- **Your objective**
Whenever a line in the data below includes the string "left", copy it out.

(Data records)
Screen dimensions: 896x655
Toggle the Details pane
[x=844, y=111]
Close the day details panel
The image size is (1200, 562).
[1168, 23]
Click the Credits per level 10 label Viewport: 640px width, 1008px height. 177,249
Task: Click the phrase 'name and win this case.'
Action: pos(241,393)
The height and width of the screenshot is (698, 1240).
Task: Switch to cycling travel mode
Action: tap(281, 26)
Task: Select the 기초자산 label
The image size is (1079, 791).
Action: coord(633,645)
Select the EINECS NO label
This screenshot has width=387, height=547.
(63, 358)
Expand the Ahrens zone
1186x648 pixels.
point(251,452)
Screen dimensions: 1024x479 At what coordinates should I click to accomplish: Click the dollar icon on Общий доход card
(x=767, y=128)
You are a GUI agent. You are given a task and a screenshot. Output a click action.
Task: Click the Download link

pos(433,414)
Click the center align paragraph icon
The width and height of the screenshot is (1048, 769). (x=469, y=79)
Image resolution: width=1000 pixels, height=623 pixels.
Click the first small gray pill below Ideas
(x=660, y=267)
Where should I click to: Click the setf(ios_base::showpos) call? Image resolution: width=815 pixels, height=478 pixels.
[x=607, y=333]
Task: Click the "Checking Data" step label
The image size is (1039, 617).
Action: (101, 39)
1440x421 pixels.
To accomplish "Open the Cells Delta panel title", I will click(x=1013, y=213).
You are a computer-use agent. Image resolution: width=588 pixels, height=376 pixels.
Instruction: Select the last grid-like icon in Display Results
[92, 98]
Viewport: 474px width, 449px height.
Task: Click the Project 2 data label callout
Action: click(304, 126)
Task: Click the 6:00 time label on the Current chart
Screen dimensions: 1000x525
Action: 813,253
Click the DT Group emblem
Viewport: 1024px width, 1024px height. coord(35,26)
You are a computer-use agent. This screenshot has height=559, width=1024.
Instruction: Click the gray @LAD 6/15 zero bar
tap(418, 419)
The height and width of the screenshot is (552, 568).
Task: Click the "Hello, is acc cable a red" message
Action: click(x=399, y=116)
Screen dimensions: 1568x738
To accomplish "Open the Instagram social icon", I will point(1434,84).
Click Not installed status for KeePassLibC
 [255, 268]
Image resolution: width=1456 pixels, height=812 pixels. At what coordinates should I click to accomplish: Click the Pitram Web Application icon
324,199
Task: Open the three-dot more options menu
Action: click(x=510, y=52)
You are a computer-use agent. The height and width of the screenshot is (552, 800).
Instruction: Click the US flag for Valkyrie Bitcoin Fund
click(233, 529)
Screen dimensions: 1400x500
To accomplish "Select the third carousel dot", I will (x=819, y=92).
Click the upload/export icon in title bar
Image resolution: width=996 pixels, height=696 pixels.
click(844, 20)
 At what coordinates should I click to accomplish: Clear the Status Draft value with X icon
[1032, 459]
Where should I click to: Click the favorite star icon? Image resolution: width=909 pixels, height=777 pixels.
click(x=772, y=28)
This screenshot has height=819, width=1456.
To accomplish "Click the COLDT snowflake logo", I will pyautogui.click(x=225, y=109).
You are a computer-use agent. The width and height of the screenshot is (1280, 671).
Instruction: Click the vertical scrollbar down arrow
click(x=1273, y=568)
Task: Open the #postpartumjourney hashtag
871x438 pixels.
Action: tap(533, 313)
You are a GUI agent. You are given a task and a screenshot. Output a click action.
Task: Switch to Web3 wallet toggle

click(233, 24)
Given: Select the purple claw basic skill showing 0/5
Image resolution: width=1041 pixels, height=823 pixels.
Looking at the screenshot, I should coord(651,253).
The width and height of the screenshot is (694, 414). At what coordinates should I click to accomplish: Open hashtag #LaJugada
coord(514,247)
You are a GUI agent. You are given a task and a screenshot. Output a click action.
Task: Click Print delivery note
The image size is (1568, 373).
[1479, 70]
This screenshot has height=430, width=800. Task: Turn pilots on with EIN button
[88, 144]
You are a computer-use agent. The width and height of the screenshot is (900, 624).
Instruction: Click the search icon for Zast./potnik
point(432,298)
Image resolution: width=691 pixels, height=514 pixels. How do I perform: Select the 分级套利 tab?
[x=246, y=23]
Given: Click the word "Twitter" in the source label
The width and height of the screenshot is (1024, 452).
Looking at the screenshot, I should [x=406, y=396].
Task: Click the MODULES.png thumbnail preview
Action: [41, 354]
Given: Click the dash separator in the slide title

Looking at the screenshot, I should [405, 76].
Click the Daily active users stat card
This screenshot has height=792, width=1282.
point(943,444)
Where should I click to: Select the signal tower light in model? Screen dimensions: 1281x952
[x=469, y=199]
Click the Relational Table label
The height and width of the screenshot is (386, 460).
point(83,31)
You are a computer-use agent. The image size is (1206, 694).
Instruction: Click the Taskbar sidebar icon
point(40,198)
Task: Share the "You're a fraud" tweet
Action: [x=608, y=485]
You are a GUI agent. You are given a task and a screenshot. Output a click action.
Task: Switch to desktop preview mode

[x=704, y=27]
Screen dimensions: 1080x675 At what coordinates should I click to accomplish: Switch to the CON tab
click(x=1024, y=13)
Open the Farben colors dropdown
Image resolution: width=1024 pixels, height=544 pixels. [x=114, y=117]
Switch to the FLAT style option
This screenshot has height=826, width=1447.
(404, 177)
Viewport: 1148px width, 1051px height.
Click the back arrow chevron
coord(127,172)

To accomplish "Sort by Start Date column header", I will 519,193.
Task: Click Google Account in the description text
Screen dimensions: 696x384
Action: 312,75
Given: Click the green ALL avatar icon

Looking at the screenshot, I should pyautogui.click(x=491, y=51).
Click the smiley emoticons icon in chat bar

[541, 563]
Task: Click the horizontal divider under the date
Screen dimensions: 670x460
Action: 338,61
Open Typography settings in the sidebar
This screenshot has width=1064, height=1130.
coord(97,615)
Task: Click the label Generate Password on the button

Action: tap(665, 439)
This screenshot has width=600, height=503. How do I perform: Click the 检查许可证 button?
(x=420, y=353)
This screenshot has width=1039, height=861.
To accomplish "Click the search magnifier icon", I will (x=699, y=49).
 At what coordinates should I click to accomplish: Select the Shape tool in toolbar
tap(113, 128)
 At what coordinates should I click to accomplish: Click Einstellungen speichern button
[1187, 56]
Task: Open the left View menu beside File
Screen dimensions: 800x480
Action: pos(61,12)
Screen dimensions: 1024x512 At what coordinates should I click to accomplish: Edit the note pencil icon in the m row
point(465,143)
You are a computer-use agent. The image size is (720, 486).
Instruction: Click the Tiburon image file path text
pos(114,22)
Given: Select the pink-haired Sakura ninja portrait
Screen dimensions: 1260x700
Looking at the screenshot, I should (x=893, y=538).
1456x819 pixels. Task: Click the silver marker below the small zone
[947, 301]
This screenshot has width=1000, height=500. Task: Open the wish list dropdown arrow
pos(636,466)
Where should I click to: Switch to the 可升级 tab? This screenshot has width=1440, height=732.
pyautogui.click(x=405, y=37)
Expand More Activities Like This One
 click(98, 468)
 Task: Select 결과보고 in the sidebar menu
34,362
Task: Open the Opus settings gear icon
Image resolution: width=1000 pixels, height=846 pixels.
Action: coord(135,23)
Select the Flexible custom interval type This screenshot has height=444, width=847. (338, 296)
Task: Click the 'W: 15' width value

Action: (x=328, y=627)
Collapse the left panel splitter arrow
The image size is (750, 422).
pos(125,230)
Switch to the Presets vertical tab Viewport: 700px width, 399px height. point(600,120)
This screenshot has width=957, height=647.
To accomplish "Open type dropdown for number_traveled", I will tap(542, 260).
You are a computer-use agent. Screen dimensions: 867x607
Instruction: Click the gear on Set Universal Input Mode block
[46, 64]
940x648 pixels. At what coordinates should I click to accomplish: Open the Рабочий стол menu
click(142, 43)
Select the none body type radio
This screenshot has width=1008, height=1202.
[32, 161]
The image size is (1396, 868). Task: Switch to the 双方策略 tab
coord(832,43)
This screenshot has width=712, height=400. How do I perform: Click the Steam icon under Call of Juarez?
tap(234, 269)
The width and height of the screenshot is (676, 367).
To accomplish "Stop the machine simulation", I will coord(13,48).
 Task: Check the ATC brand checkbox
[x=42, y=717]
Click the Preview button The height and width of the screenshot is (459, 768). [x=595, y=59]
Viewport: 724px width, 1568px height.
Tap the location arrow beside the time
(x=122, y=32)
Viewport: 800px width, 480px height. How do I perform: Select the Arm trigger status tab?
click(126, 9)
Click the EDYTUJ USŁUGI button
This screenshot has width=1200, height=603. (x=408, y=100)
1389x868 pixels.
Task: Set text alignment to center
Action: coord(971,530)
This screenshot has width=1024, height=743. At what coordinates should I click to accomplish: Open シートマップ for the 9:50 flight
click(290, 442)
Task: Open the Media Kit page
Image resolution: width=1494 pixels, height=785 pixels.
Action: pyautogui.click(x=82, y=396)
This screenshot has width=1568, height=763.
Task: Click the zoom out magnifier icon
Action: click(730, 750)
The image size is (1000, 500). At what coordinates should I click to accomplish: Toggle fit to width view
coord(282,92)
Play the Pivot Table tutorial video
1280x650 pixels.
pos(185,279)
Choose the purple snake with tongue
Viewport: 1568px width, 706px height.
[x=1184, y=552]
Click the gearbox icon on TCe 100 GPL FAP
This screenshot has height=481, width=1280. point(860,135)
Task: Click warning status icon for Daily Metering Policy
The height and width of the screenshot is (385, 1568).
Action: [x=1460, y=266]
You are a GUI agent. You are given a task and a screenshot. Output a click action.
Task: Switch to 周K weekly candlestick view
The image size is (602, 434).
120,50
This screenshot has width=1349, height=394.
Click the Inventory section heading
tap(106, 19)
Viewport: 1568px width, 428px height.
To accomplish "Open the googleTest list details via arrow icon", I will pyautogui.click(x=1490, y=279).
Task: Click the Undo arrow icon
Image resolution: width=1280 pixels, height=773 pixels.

- **Solution to this task**
Task: Open the left View menu beside File
Collapse the left panel splitter arrow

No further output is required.